SPOT Messenger review

I saw the SPOT at CES this past year and thought it was pretty cool if a little too expensive for the service. I have no idea how much it costs to send data over a satellite but I am sure it is not cheap. I recently found out about a promotion for FireEagle users where you can buy a SPOT GPS tracker for $150 with one year of service for free so I bought one. When I got the package I was impressed with the beautiful, easy to open packaging - not as nice as Apple boxes that I feel compelled to hang on to for some reason - but still very nice. Inside the box is a space filling box with a large rubber band holding the instruction manual. Cool the rubber band must be the lanyard or something. On a whim a tried putting everything inside the filler box and everything fits inside it - hmm. are they trying to win an award for packaging? why not just use the smaller box? The unit looks nice and tough with over-molded rubber providing a grip and sealing the two halves of the housing. The battery door is held on with two machined screws that have turning rings attached - no screw driver needed. Nothing says rugged quality more than panel fasteners like these, they remind me of military equipment. I get the necessary unit info from inside the battery compartment and head to the web to create my account. Although I have a code which gets me a free years worth of service I still need to enter a credit card. Not that big of a deal - I am a special case - but it is the first of what will become numerous annoyances.
After creating an account I am stepped through setting-up a "message profile" to configure the messages sent from your messenger to your SPOTteam members.
Huh?
I just want my new GPS to send my location to a phone or an email. Who are these SPOTteam members, employees of SPOT? No, it turns out that is their cute name for the people who you send messages to. The confusion is due to some overly imaginative programmer who has burdened almost everyone who has one SPOT with the confusing ability to have multiple "message profiles" that can be assigned to multiple SPOTS. Why not hide this feature away under a button or tab labeled "more than one SPOT?" or "saved contacts?" So I think I get that all set-up with my own phone number just to check. I turn the device on and press the OK button and both LEDs start blinking green in sync. That looks good, time to break out the manual and see what it means.

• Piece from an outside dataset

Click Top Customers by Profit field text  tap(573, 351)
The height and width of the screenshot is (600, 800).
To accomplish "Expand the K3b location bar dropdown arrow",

To know if a message got sent or not you have to stare at the device for 4-5 minutes watching for the OK LED to either stay green for 5 seconds or flash out of sync with the power LED. After that 5 second period the OK LED gives no indication of whether it was able to get a GPS fix or not. That is not acceptable, there are three states a GPS tracking device can be in: Trying to get a fix, successfully got and sent a fix, or not able to get a fix. Unless I stare at the LED's non-stop I can't tell what state the device is in. The SPOT also has two states: ON or tracking. I tried to put mine into tracking mode by holding down the OK button for 5 seconds but there is no way to tell if I was successful. In tracking mode the OK LED blinks in sync with the power LED, the exact same as if the device is waiting to send OK message (which the instruction manual says can take 20 minutes.) It gets worse, to turn off tracking you do the exact same thing you do to turn it on, hold the OK button for 5 seconds. When I did this my OK LED flashed red for 5 seconds - I have no idea what that means, there is no mention of it in the instruction book.

I am starting to get annoyed so some of the below are nits I would have forgiven if SPOT hadn't already burned through my good-will toward them.

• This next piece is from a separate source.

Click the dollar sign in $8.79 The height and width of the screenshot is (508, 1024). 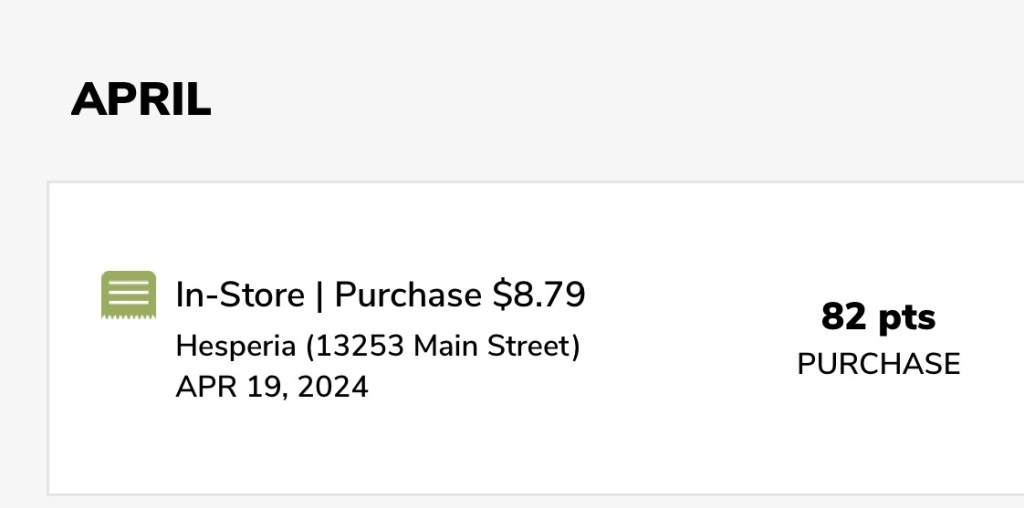(501, 295)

Web pages are slow to load (login takes 8-10 seconds,) on one occasion got a Tomcat error page.

I finally did get an email message:

SPOT Check OK.
ESN:0-7407112
Latitude:42.2662
Longitude:-71.0886
Nearest Location:not known
Distance:not known
Time:09/12/2008 13:27:53 (London/GMT)
http://maps.google.com/maps?f=q&hl=en&geocode=&q=42.2662,-71.0886&ie=UTF8&z=12&om=1


Why they weren't able to reverse geocode the location I have no idea since I was in a town and only 8 miles from Boston, MA. Why send the ESN and not the name I have assigned to the device? You have my credit card billig address, why not set my time zone to that address instead of GMT?

The text message to a phone is even worse, no ESN or name is sent and there is no attempt and reverse geocoding the location. No link to a map, just what are, to most people. two almost meaningless numbers - the latitude and longitude.

You can set-up a public web page that shows your location, the URL of my public display page is:
http://share.findmespot.com/shared/faces/viewspots.jsp?glId=0q5f1Ibh8LoGpjimasHFQ9XnJq6uxDTZ7
Yeah, that is easy to remember and tell someone before you go - ever heard of tinyurl.com?

At the bottom of the we page they have this disclaimer taking up 5% of the screen real estate
"All Spot and Spot web site design, text, graphics, and the selection and arrangement thereof are the copyrighted works of Spot © 2007. All rights reserved."
Thanks for the copyright lesson, don't worry I don't think anyone is going to rip-off your cluttered, confusing design.

It is obvious this product and web application were designed by engineers without any help from a user experience designer.